Potter v. Davidson
Decision Date | 28 March 1933 |
Citation | 143 Or. 101,20 P.2d 409 |
Parties | POTTER v. DAVIDSON et al. [*] |
Court | Oregon Supreme Court |
Department 1.
Appeal from Circuit Court, Marion County; Gale S. Hill, Judge.
Suit by Orvin J. L. Potter against T. L. Davidson and Earl Anderson administrators of the estate of R. E. Anderson, deceased substituted as defendants in lieu of such decedent, and others to foreclose a mechanic's lien. From a decree of dismissal plaintiff appeals.
Affirmed.
B. S. Martin, of Salem (L. R. Martin, of Salem, on the brief), for appellant.
Ray L Smith and Ronald C. Glover, both of Salem, for respondents.

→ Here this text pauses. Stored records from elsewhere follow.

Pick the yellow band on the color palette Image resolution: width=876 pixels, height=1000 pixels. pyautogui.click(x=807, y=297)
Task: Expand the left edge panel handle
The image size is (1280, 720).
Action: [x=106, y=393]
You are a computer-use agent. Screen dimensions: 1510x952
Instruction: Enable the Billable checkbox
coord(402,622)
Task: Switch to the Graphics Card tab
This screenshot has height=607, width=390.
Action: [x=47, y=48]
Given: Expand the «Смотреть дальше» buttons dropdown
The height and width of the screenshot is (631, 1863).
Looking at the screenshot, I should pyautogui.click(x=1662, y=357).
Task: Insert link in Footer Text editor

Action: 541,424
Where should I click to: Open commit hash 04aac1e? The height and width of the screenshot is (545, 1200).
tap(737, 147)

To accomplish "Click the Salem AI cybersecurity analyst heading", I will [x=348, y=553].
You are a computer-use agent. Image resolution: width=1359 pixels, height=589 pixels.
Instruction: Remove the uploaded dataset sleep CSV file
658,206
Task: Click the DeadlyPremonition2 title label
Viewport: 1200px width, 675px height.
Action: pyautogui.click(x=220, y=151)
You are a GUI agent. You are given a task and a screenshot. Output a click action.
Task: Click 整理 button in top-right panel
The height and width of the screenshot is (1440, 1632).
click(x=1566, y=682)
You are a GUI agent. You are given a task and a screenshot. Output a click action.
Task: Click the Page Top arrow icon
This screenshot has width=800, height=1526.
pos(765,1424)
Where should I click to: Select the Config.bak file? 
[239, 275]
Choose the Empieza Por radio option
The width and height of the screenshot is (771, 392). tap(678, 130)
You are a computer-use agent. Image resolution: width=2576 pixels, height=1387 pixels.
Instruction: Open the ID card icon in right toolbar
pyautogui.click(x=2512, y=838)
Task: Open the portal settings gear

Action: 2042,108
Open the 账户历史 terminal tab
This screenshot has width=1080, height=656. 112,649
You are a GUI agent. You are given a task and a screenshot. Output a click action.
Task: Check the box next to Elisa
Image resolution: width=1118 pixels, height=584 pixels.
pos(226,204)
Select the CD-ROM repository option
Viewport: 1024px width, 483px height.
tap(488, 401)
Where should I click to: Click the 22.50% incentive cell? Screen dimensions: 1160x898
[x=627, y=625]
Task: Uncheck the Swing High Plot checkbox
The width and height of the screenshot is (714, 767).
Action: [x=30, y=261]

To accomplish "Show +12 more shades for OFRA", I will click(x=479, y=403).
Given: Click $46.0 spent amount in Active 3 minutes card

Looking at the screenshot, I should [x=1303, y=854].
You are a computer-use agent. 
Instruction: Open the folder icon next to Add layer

On the 14th day of September, 1927, plaintiff and his father, John Potter, and Mr. and Mrs. Paul M. Shearer signed an agreement wherein the Shearers agreed to convey to plaintiff a house and lot located at 1275 North Twenty-First street in the city of Salem, Marion county, Or., and plaintiff agreed to assume a mortgage thereon of $3,000, pay $400 in monthly installments of $35 each, and to deliver a Hudson automobile at the agreed price of $700. On the 16th day of September, 1927, plaintiff placed in escrow with the Triangle Realty Company a certificate of title to the automobile mentioned with an instrument containing instructions; and Mr. and Mrs. Shearer placed a warranty deed conveying said lot to plaintiff in escrow with said realty company with an instrument containing similar instructions. Indorsed upon each of these last-named instruments is a statement to the effect that Paul M. Shearer agrees to install a pipeless furnace, cement floors in basement and garage, cement sidewalk from the front property line to the house, and to completely finish the house and garage. These indorsements conclude thus: "It is further agreed that the purchaser is to accept house in present state of construction and in lieu of finishing same is allowed a credit of $225 for labor on the purchase price."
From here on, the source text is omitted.